***** Record extracts *****

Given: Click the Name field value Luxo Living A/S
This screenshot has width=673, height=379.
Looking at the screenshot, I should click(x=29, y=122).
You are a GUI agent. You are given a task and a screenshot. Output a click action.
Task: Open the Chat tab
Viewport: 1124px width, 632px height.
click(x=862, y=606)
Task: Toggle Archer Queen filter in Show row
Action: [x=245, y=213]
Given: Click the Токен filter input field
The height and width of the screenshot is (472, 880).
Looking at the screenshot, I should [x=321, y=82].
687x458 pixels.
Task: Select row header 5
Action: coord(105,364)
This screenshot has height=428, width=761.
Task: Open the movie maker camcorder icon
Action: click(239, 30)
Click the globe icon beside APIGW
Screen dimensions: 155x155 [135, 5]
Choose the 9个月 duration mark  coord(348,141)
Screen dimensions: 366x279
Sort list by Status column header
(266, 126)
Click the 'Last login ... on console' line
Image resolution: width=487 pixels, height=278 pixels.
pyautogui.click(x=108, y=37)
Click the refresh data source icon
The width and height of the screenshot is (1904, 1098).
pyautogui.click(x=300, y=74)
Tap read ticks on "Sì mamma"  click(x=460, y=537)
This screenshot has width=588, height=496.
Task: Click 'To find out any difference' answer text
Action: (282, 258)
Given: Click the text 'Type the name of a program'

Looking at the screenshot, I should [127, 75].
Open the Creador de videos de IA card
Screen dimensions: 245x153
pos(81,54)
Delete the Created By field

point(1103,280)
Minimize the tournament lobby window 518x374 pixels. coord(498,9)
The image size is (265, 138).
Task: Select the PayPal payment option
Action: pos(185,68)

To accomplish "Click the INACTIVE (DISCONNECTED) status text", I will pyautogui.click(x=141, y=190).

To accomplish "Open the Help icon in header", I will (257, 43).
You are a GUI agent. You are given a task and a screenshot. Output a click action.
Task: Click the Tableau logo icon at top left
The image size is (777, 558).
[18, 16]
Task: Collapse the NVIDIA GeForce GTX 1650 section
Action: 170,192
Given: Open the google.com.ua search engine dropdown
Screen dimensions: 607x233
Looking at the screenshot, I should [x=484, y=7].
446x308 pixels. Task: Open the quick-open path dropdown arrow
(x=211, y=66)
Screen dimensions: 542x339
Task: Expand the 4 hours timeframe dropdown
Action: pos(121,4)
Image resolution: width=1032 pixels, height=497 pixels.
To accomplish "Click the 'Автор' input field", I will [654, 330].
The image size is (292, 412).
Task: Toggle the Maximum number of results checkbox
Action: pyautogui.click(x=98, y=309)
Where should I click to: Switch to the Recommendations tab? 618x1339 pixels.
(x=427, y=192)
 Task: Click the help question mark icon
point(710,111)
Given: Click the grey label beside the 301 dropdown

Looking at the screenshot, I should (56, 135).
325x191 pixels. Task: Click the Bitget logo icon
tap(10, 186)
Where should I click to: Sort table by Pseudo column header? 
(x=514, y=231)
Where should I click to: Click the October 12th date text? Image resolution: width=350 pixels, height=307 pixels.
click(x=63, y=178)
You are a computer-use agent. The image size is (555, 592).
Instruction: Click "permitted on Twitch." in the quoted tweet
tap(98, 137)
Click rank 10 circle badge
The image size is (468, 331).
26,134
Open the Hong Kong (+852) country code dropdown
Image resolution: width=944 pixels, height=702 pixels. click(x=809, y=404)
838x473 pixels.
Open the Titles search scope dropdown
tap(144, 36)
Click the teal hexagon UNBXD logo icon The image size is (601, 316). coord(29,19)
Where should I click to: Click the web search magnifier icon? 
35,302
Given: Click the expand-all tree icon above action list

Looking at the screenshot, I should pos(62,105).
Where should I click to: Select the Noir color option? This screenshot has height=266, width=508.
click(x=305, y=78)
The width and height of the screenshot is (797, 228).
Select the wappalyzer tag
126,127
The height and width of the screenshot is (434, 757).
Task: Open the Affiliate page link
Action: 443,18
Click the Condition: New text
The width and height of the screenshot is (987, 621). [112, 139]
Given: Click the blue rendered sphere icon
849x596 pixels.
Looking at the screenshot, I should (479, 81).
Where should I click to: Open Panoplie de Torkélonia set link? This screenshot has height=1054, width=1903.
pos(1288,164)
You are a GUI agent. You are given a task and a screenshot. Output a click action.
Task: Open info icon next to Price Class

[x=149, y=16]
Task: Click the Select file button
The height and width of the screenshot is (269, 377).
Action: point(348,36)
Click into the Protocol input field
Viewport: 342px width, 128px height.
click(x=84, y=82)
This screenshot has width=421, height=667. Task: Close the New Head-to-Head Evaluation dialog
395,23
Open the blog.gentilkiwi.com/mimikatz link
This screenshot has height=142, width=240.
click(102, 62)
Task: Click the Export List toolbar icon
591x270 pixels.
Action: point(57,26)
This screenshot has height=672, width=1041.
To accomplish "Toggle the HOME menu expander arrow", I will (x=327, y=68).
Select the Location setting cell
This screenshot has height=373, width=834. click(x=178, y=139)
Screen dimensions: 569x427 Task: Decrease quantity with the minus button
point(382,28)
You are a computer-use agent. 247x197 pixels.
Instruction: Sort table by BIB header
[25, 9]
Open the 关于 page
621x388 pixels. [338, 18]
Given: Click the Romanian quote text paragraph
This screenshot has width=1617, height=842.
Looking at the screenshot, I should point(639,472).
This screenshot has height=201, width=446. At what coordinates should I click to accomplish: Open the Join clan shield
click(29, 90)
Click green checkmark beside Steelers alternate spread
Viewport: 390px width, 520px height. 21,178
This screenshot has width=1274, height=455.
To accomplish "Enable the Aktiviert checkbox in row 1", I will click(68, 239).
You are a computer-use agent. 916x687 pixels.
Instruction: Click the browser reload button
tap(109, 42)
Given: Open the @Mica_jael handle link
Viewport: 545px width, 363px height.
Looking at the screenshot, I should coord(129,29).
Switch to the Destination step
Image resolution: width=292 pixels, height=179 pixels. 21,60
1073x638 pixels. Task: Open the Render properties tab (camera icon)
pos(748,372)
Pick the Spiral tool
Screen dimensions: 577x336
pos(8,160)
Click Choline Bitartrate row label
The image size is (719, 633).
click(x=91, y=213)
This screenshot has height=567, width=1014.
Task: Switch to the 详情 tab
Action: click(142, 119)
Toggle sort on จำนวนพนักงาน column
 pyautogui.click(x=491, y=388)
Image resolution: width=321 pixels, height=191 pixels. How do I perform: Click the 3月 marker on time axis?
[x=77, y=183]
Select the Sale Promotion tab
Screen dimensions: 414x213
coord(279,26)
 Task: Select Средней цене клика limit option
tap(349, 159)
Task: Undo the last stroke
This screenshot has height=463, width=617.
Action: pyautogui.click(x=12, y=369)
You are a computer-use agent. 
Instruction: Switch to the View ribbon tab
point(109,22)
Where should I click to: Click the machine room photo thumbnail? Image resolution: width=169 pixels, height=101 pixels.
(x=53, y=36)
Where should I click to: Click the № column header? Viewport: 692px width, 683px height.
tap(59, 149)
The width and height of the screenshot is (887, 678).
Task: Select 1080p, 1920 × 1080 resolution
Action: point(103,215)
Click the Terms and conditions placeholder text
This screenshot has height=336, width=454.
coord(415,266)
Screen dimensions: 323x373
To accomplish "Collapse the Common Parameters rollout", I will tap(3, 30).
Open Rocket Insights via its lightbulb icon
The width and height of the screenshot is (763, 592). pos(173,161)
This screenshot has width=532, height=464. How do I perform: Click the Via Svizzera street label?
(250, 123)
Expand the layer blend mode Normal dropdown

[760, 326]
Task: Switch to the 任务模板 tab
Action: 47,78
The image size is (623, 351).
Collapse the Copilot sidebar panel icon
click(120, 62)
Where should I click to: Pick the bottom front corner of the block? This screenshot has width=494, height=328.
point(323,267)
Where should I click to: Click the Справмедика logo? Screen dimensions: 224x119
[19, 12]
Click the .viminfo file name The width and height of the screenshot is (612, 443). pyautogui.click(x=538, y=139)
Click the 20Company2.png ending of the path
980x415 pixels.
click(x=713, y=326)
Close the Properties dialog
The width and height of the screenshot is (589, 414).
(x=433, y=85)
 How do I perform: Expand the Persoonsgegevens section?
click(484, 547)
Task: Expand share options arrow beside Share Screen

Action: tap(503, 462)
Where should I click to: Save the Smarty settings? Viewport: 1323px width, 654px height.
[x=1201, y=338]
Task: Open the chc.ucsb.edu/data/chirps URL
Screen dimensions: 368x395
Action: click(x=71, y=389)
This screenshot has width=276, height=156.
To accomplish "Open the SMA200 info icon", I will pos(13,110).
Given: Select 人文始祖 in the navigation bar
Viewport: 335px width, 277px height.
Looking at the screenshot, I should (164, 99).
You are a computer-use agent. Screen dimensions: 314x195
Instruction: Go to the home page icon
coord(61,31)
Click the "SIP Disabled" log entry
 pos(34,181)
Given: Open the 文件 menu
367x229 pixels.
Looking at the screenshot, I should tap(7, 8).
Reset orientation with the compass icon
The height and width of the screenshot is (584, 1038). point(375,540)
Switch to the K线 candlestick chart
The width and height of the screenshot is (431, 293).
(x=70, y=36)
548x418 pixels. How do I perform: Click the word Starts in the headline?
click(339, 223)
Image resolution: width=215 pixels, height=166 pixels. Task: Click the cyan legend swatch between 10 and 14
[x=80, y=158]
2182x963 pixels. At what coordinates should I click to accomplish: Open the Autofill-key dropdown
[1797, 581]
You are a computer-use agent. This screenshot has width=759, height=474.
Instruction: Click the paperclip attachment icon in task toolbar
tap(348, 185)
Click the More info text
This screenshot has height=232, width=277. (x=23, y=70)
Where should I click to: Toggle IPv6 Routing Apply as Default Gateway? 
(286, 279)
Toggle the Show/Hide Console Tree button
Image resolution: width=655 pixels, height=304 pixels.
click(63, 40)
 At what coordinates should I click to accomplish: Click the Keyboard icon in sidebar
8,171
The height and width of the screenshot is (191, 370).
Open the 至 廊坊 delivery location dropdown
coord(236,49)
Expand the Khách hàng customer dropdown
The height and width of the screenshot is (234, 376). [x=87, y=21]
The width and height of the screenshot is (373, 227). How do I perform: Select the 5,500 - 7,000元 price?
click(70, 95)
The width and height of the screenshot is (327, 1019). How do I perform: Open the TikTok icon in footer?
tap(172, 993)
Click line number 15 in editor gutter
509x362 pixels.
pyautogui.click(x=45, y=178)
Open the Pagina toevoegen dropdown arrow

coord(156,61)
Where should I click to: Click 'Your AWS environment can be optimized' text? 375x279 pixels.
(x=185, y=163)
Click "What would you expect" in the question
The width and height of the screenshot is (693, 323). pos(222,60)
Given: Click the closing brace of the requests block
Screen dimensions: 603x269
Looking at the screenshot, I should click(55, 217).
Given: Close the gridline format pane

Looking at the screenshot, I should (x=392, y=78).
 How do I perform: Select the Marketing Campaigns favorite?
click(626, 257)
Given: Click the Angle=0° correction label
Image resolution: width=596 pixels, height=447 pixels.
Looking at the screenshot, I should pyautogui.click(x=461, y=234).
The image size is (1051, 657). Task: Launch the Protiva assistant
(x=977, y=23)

*****

- Aim of the task -
Print, without any change, the line containing "Given: Click the closing" and each line after it to the end of the material.

- Answer -
Given: Click the closing brace of the requests block
Screen dimensions: 603x269
Looking at the screenshot, I should click(55, 217).
Given: Close the gridline format pane

Looking at the screenshot, I should (x=392, y=78).
 How do I perform: Select the Marketing Campaigns favorite?
click(626, 257)
Given: Click the Angle=0° correction label
Image resolution: width=596 pixels, height=447 pixels.
Looking at the screenshot, I should pyautogui.click(x=461, y=234).
The image size is (1051, 657). Task: Launch the Protiva assistant
(x=977, y=23)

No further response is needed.